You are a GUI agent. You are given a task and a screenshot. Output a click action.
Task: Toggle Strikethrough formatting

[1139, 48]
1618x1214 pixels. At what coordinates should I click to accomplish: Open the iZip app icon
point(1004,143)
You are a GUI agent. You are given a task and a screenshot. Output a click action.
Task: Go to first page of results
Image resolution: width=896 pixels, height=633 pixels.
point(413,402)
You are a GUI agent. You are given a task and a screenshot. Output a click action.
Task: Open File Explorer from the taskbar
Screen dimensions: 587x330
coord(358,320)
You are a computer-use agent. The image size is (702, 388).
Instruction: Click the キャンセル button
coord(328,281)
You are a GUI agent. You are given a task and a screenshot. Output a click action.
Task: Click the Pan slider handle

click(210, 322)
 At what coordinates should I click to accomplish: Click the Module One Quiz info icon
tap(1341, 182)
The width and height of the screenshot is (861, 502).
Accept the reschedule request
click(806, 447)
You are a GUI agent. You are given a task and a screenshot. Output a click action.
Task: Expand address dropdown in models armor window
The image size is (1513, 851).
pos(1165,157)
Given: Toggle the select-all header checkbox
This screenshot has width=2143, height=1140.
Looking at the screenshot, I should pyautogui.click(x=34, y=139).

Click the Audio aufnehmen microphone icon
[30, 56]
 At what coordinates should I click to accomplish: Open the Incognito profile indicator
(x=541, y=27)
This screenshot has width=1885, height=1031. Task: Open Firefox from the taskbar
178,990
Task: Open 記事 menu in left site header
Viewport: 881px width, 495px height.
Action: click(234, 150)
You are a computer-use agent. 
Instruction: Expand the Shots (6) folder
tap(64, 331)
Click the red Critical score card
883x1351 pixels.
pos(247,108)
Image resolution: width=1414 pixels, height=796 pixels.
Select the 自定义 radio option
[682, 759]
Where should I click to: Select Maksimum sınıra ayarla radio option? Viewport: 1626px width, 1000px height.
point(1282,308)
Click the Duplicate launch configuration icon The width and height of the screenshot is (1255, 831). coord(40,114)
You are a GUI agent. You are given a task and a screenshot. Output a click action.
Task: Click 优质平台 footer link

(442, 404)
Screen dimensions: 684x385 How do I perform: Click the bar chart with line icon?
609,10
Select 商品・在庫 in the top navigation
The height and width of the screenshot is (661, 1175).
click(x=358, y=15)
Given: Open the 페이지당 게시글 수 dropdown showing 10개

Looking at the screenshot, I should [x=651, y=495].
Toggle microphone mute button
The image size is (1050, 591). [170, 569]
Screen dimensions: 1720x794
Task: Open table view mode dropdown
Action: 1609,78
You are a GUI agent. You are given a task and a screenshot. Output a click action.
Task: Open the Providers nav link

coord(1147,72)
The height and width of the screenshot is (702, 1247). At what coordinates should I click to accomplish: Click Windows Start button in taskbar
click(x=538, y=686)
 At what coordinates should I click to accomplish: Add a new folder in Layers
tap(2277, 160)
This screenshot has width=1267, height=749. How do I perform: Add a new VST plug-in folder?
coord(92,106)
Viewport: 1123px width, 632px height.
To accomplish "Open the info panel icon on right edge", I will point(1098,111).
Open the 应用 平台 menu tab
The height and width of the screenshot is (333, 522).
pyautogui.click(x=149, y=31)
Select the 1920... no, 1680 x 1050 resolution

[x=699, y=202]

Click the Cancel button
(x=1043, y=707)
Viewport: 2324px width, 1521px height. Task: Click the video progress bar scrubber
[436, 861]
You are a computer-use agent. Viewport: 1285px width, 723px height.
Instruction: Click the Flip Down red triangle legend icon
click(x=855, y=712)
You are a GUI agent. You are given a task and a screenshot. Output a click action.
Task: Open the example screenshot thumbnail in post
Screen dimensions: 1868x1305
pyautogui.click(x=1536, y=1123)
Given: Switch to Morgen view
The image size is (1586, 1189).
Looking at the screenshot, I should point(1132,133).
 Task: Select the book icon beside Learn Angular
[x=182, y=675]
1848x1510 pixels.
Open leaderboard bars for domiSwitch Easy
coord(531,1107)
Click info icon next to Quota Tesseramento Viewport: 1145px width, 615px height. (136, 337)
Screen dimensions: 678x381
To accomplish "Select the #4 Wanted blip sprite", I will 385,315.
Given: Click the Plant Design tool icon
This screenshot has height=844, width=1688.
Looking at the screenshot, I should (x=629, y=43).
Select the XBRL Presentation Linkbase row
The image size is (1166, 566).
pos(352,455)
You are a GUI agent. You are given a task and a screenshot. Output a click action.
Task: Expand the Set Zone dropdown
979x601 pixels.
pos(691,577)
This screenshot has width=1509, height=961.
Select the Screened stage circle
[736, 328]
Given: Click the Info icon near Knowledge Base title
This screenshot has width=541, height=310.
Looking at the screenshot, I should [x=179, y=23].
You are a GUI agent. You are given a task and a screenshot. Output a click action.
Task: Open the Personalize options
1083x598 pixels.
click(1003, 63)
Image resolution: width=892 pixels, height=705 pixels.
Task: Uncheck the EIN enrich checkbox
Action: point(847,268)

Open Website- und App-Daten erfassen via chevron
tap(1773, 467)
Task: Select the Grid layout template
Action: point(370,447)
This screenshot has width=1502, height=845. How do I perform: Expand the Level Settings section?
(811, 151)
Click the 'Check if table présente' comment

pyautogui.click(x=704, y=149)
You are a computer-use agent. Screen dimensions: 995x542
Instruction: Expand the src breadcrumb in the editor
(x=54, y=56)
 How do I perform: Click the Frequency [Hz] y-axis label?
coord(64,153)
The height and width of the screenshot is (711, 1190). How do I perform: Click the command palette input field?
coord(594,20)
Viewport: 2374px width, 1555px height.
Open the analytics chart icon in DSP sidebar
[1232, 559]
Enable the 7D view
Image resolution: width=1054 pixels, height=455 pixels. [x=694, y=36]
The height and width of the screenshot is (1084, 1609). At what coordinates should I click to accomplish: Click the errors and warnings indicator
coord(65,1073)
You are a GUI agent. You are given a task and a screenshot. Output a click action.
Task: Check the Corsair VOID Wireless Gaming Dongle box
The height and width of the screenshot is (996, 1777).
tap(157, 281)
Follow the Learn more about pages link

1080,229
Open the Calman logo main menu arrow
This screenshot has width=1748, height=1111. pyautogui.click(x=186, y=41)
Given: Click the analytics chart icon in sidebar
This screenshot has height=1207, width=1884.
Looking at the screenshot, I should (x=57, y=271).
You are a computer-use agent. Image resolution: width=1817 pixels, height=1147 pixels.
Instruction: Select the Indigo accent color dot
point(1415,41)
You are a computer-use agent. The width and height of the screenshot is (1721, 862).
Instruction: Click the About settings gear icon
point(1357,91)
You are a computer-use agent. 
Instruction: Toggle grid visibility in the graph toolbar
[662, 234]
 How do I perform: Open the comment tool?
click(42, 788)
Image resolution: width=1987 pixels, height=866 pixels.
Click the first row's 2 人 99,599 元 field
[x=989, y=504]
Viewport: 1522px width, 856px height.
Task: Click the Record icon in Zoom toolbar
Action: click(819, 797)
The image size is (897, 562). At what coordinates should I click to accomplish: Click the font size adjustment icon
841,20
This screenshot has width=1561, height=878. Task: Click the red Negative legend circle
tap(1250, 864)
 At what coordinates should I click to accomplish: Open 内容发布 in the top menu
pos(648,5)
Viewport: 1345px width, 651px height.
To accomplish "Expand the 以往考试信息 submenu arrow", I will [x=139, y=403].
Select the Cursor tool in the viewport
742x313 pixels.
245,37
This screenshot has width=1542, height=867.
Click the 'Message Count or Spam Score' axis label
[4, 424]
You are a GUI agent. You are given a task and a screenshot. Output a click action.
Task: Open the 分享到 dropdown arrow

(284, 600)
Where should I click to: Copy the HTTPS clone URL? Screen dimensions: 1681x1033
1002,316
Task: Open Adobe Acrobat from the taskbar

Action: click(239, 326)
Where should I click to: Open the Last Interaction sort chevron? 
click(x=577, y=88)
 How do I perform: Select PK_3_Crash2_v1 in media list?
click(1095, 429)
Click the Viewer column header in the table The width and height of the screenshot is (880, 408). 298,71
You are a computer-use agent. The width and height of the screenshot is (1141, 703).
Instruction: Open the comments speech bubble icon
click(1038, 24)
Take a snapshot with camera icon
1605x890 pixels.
++++++++++++++++++++
WORK REQUEST:
Using the records above, find and show each line with the string "computer".

ANSWER FOR THE TASK:
You are a computer-use agent. The image size is (702, 388).
You are a computer-use agent. 
You are a computer-use agent. Viewport: 1285px width, 723px height.
You are a computer-use agent. Screen dimensions: 995x542
You are a computer-use agent. Image resolution: width=1817 pixels, height=1147 pixels.
You are a computer-use agent. The width and height of the screenshot is (1721, 862).
You are a computer-use agent. 
You are a computer-use agent. The width and height of the screenshot is (1141, 703).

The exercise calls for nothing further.